#### WHAT NEEDS TO BE DONE
Return the data below exactly, but only from the line containing "You are a GUI" through the line containing "The height and", with both of those lines included.

#### RECORD EXCERPTS
►

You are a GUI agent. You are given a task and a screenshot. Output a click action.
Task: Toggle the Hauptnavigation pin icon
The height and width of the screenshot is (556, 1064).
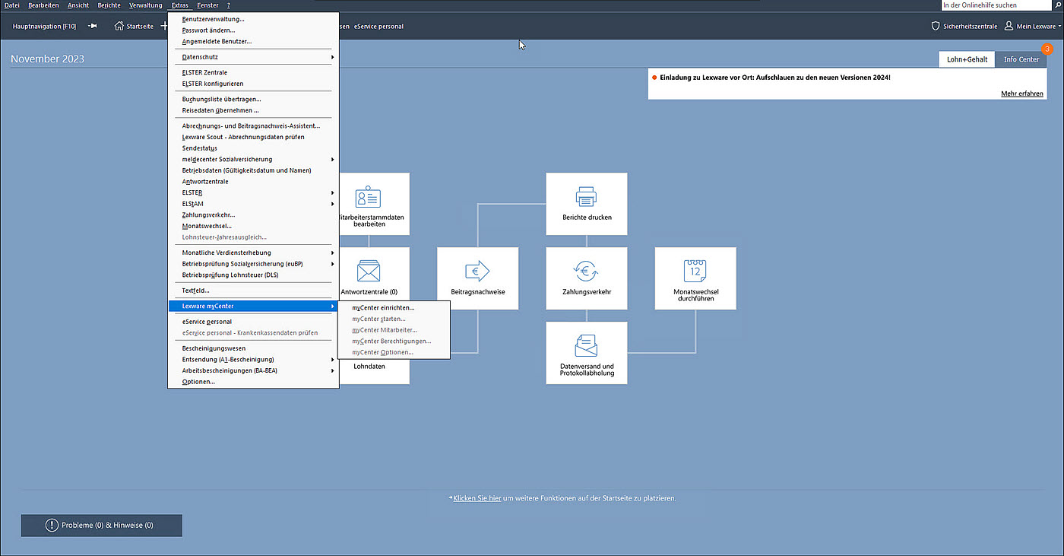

◄
►

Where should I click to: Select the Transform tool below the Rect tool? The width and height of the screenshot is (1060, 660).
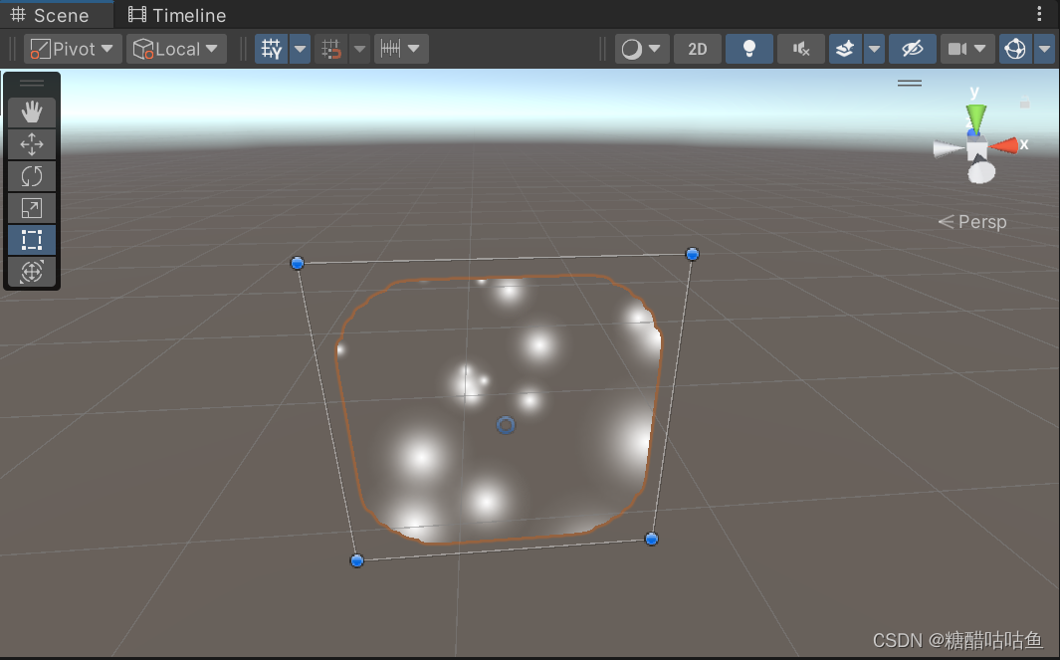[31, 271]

◄
►

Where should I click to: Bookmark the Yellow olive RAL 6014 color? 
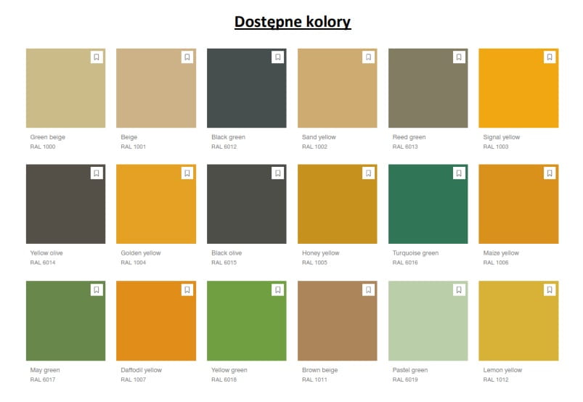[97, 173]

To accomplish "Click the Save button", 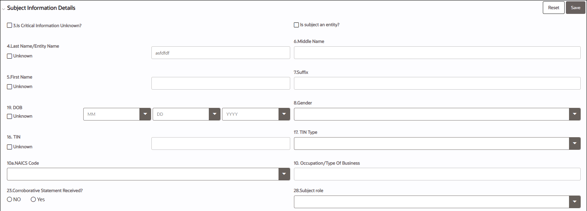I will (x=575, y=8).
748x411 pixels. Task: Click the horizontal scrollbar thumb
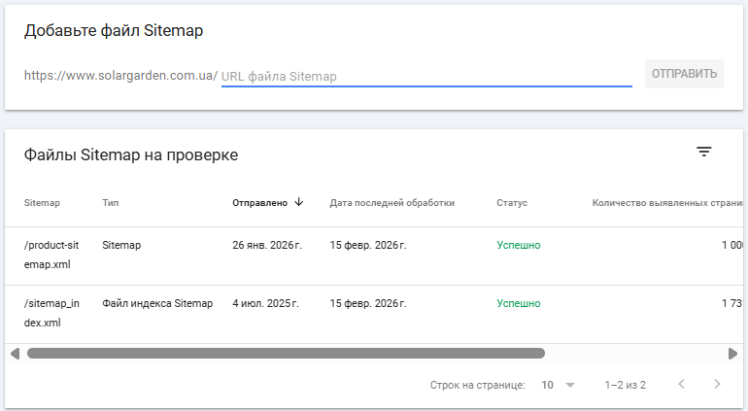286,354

◄

#### REPLY TO THE TASK
You are a GUI agent. You are given a task and a screenshot. Output a click action.
Task: Toggle the Hauptnavigation pin icon
The height and width of the screenshot is (556, 1064).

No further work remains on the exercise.